Friday, 15 June 2012

Dene Park

About 2:30 I got up to Dene Park and tried out the 500 mm as well as the 300 mm on the new monopod/head combiniation - thanks for this to Phil Willcocks, my stalwart friend and supporter.

There seem to be fewer insects to find in some areas - I couldn't see any solitary bees, flower beetles or malachite beetles on the grassy area, although there were good patches of buttercup, hawkweed, heath speedwell and heath (I think) bedstraw in flower. This grassland area I think is rather valuable within the area as a whole, and it is nice when there are good numbers of insects here. However there were some bumble bees, firstly on the clover:

There were also a couple of marmalade hoverflies, Episyrphus balteatus, the first one being rather dark, and the second one much lighter:



and this male hoverfly, which I wasn't sure of, but is Meliscaeva aurocollis according to my use of the marvellous plates in Alan Stubbs' book, and later confirmed from these photos on ispot:



The scutellum is vaguely yellowish, making it a member of the Syrphini. The yellow spots on tergites 3 and 4 sweep forwards towards the middle, making the black bars behind look a bit triangular. The yellow spots on tergite 2 are definitely rounded rather than pointed towards the inner edge, hopefully reducing the possibility of this one being Melangyna cincta.

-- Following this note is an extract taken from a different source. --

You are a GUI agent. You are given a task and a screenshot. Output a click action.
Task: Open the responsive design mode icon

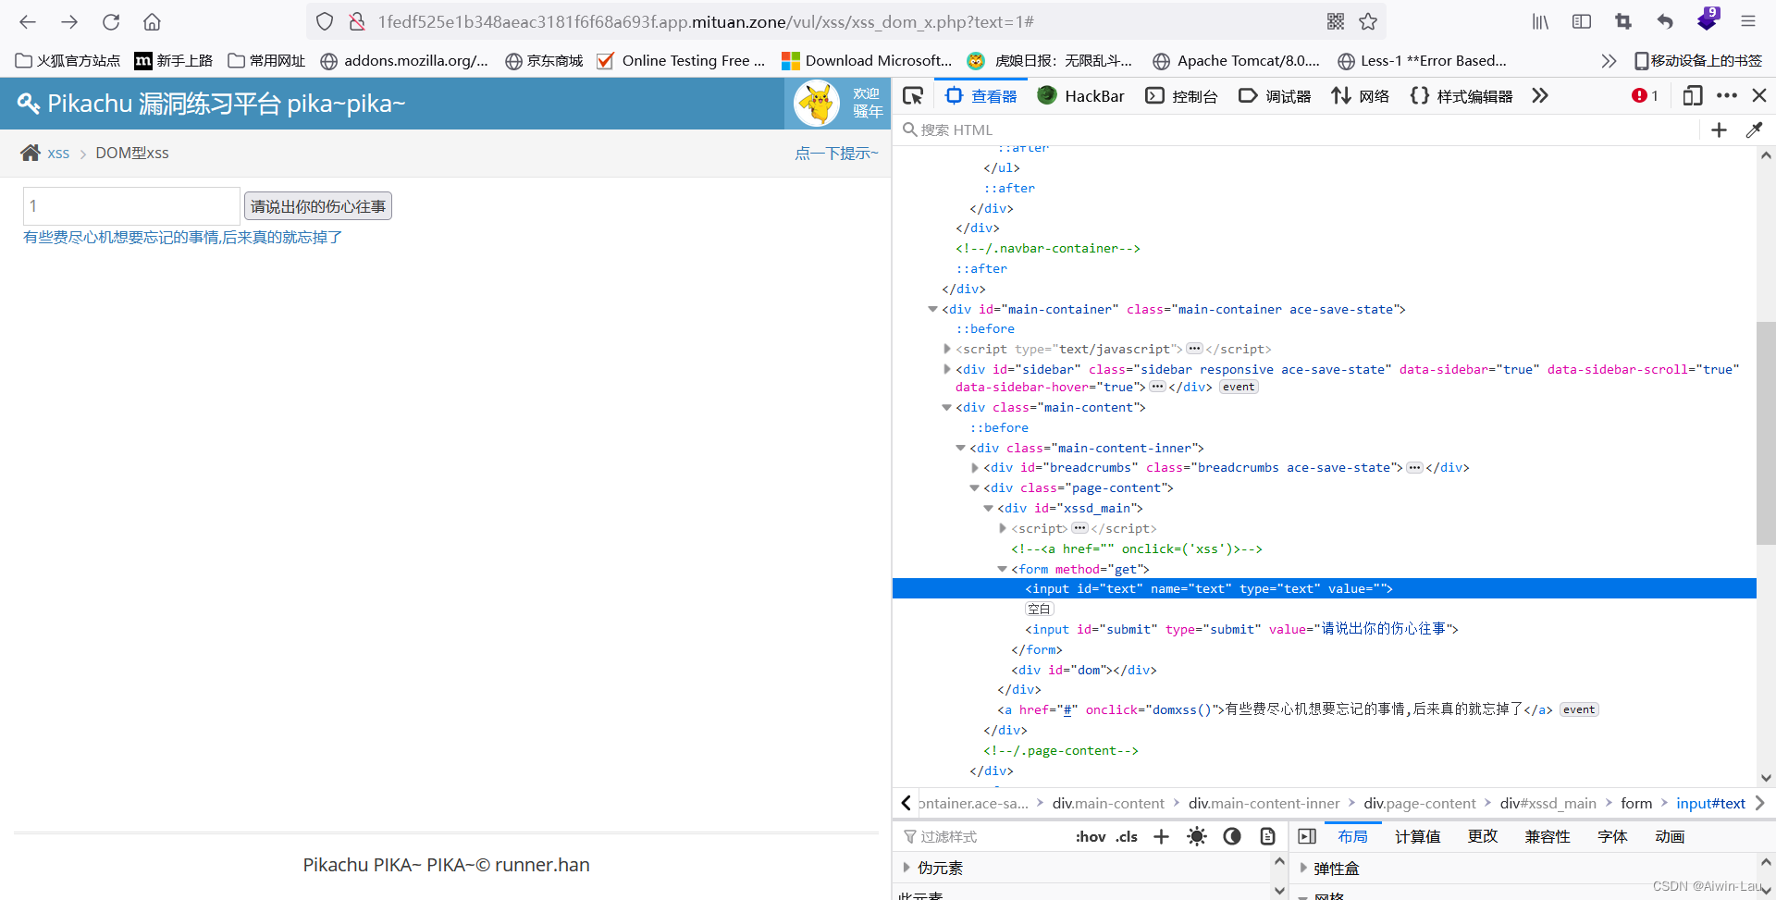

I walked into the wood, turned left and spent the whole of my available time walking slowly along the path towards Knights Park Wood. There were quite a few bumble bees and some other insects. I saw two examples of Myathropa florea, one of my favourite hoverflies. This is the first sighting, a male, and here you can see the action of the pharynx, seemingly sucking on the anthers first to its left and then to its front.  I wonder if it is taking pollen as opposed to nectar? There could be nectaries on the anthers of course.



This is the second sighting. One of the things you can see in these photos is that the legs tend to be coloured differently on one face and the other - most easily picked out when you look across the insect, and are seeing the outside of the near leg and the inside of the far leg for example.

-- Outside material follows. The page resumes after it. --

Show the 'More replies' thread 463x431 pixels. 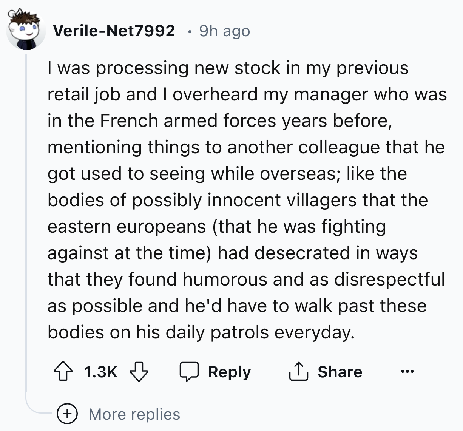pos(134,414)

Along the Knights Park path, I saw my first Volucella inflata, at least of 2012.



I posted this on ispot although I was reasonably sure of the ID. Its the first posting of this species on ispot, perhaps because although it is nationally scarce with a very Southern distribution, everyone else is more confident in their identification skills than I am!

I was really very pleased to find this hoverfly, which is confined to heavily wooded areas in the SouthEast. The larvae have been found in sap runs, which the adults seems to like as well. There is said to be a strong association between this species and over-mature trees and/or ancient woodland. This larval habitat is most unlike all the other members of the genus, which demonstrate a complex relationship between their larvae and the nests of social insects.